This week was Mum’s 95 birthday. Two days before, she met her great-granddaughter for the first time. This has lifted her spirits no end.
She’s been saying recently that she just wants to see The Baby and then she wants to ‘go’. Indeed, one morning she was so blue, she said she didn’t even care about seeing baby! She asked me several times if dad died at Xmas. He died just after New Year, but this is the first time she’s brought the subject up in the five years since his death. She wondered if she would die at the same time of year as he had?
My grandmother had a stroke on the anniversary of my grandfather’s death and died shortly afterwards. So I began to be a bit concerned. But since mum’s seen The Baby, there’s been no more of such talk.

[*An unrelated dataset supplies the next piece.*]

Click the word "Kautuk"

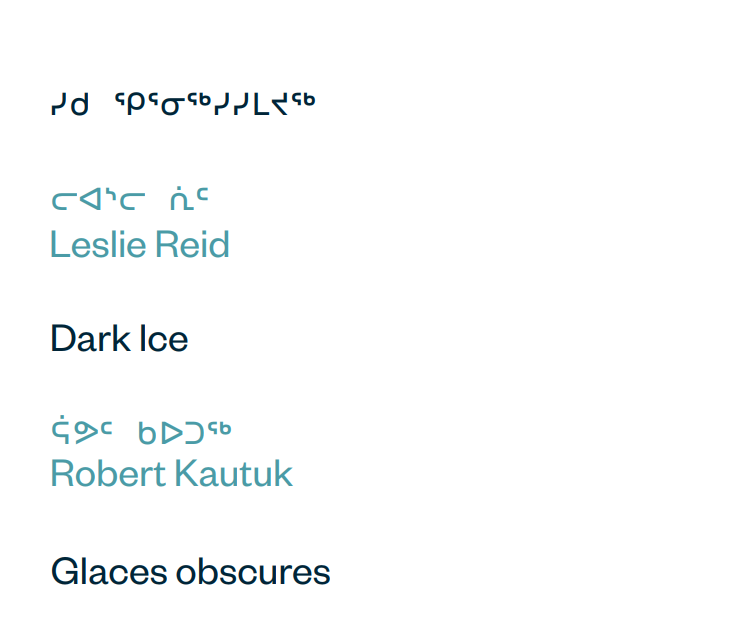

The birthday celebrations went on for several days, starting with a visit from my cousins bearing gifts from their side of the family. Since then, there’s been a steady stream of visitors: my brother, his kids and their partners – and The Baby of course; neighbours etc. At the last count, mum had received 19 birthday cards. She even got greetings via Face Book. All this has improved her mood immensely.

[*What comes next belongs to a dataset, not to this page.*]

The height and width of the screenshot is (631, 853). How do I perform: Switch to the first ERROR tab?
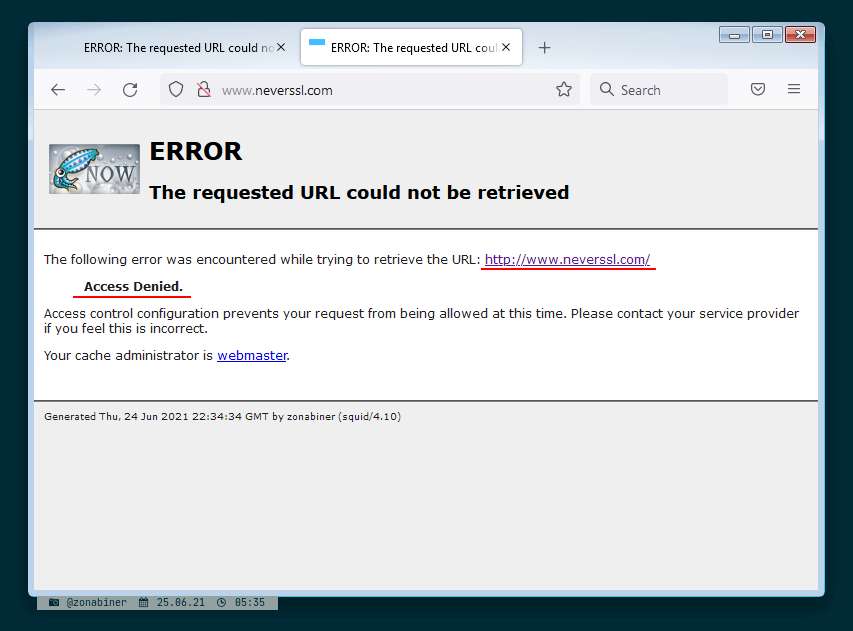click(180, 47)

Mum has always been a gregarious person who enjoys chatting and laughing. I can’t really provide that sort of companionship. I could do, if there were two of me: one to do all the work and one to sit and chat and watch tv. The carers, who are here for an hour, the cleaners, the hair dresser, all cheer her up briefly, but mainly, she misses my father.
She told me, ‘I just want to see my Frank. Do you think he will find me when I die?’ I don’t know the answer to that one. I imagined the afterlife like a very crowded wartime railway station with refugees pouring off packed trains. I said ‘Well, thousands and thousands of people die every day. It might not be so easy for him to find you.’ She smiled and shook her head. ‘You don’t know my Frank. If there’s a way, he’ll find it.’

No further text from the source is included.